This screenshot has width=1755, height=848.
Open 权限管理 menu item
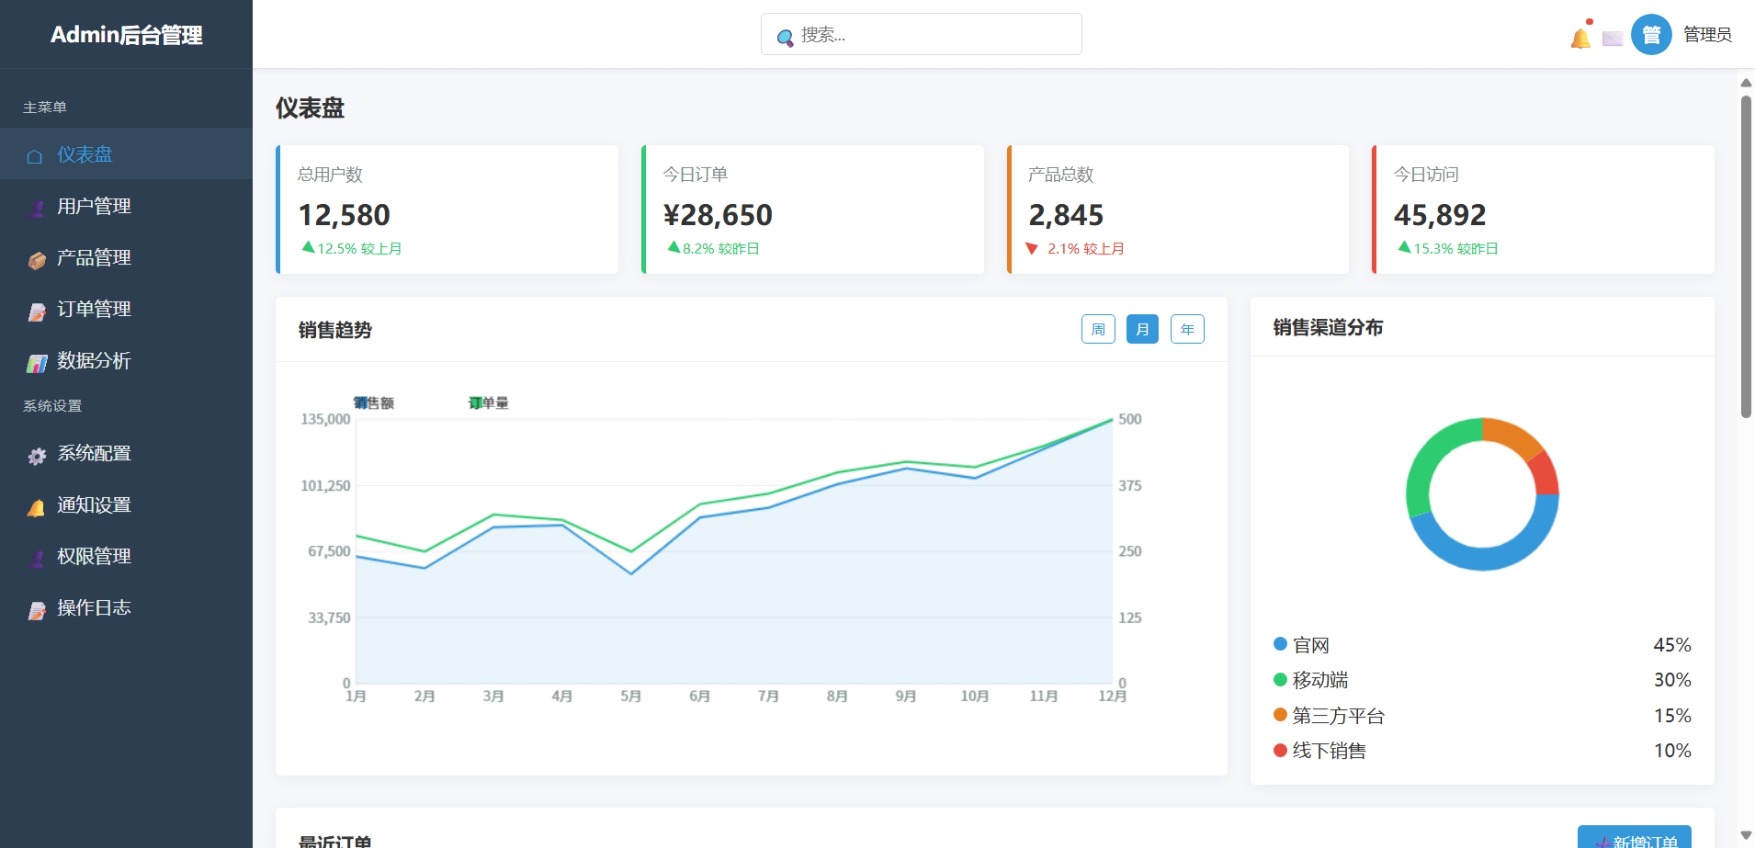pyautogui.click(x=93, y=556)

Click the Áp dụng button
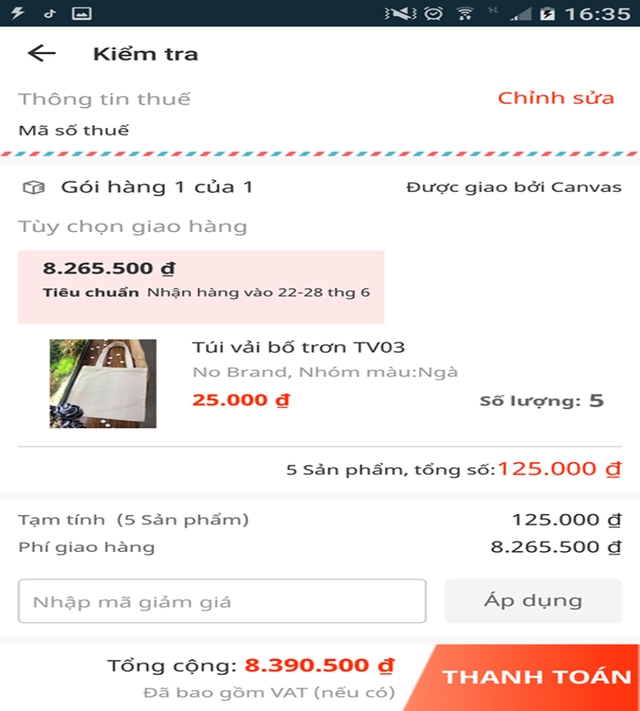pyautogui.click(x=532, y=601)
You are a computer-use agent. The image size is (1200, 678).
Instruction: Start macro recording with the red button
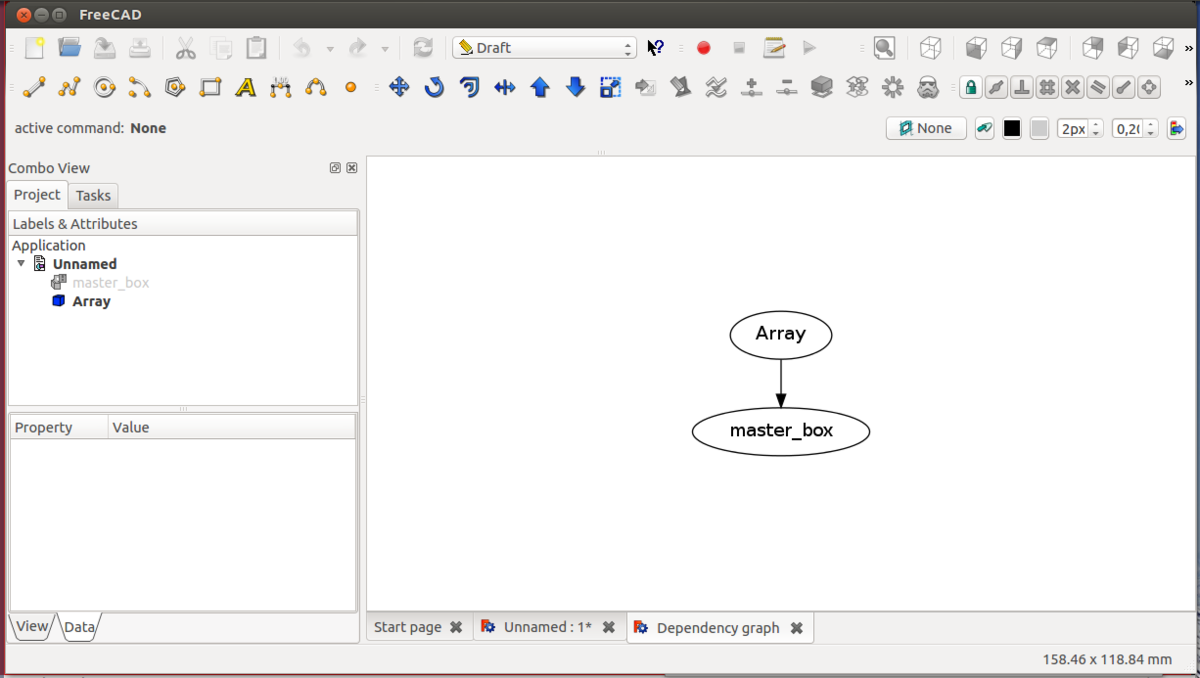click(703, 48)
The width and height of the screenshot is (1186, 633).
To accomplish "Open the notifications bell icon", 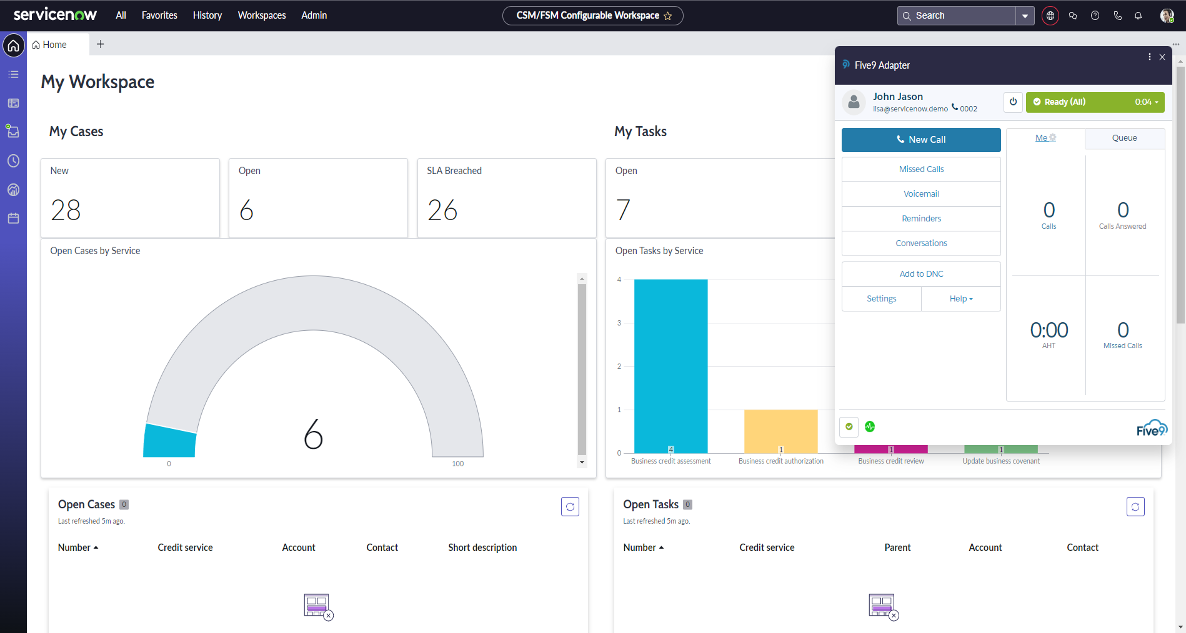I will click(1138, 16).

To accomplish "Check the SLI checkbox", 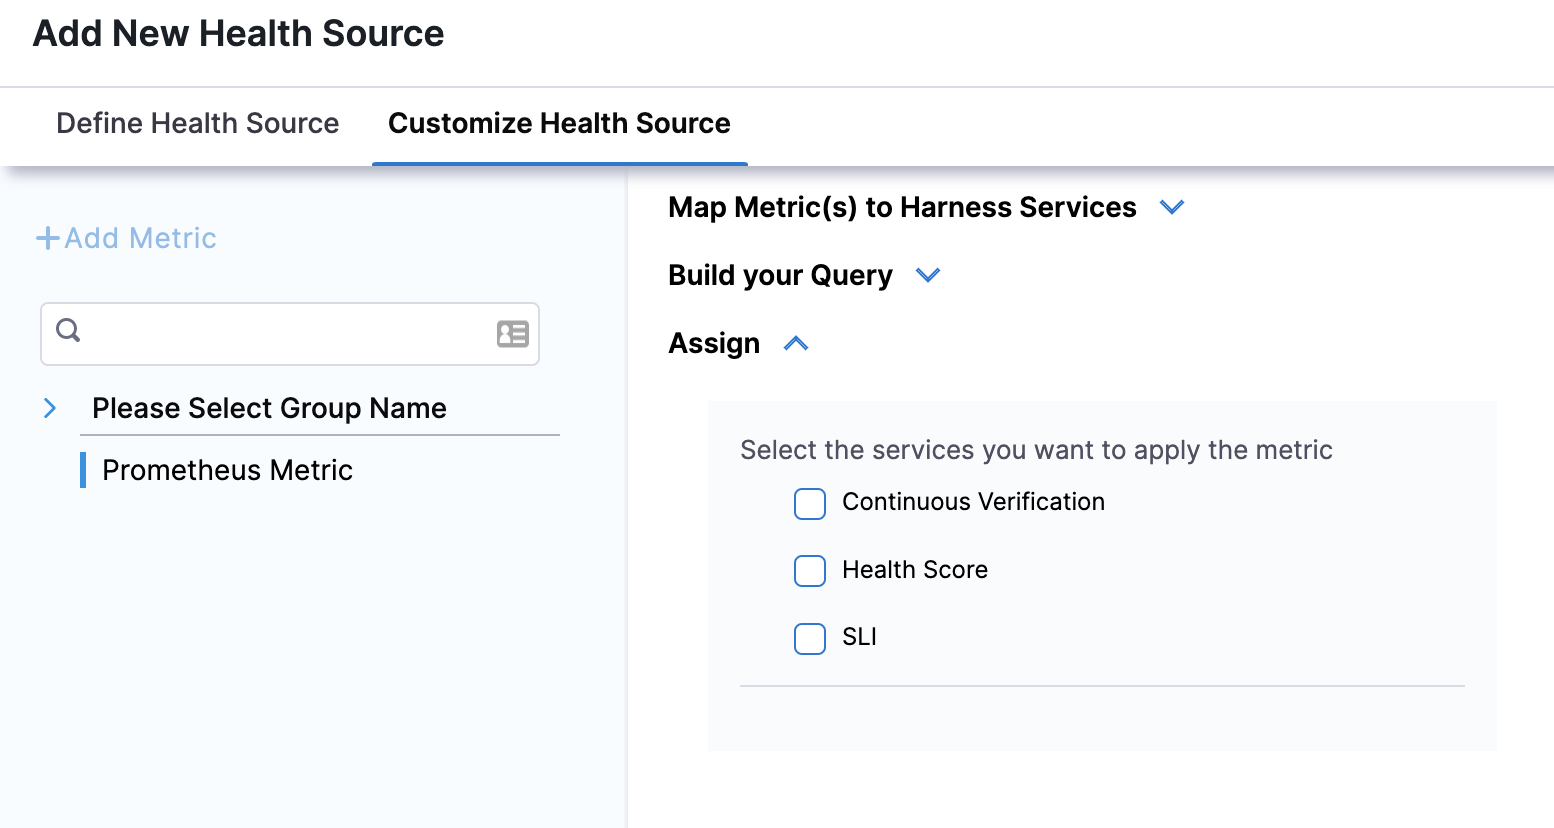I will (x=810, y=638).
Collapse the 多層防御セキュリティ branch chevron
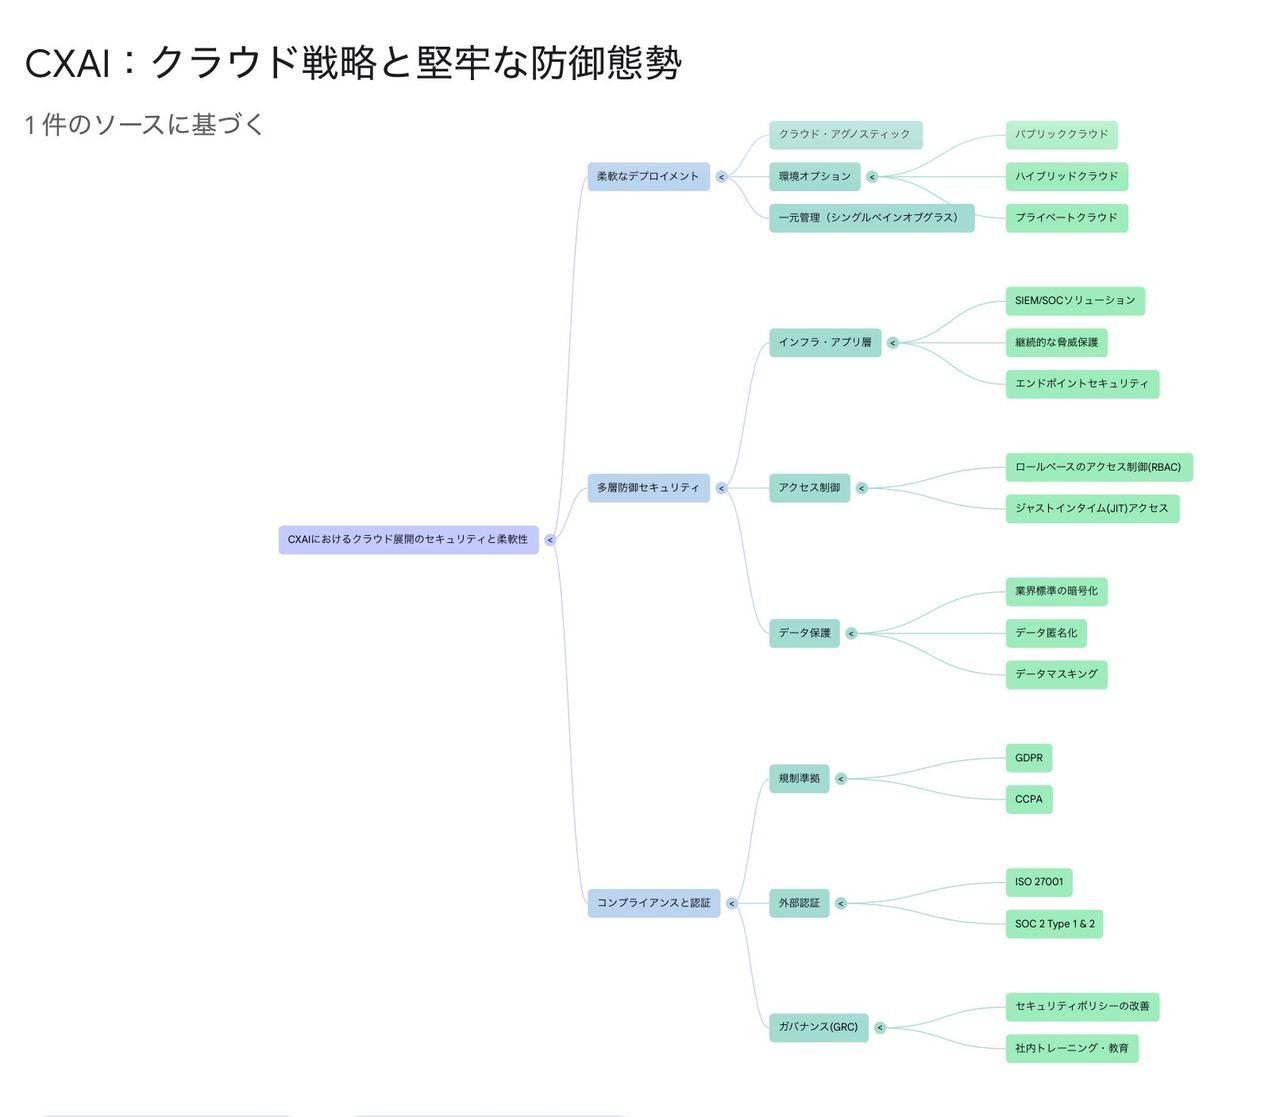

» **Task to carry out**
Search the records for the word "screenshot" and return every line that holds it.

» **Response**
This screenshot has width=1755, height=848.
The width and height of the screenshot is (1186, 633).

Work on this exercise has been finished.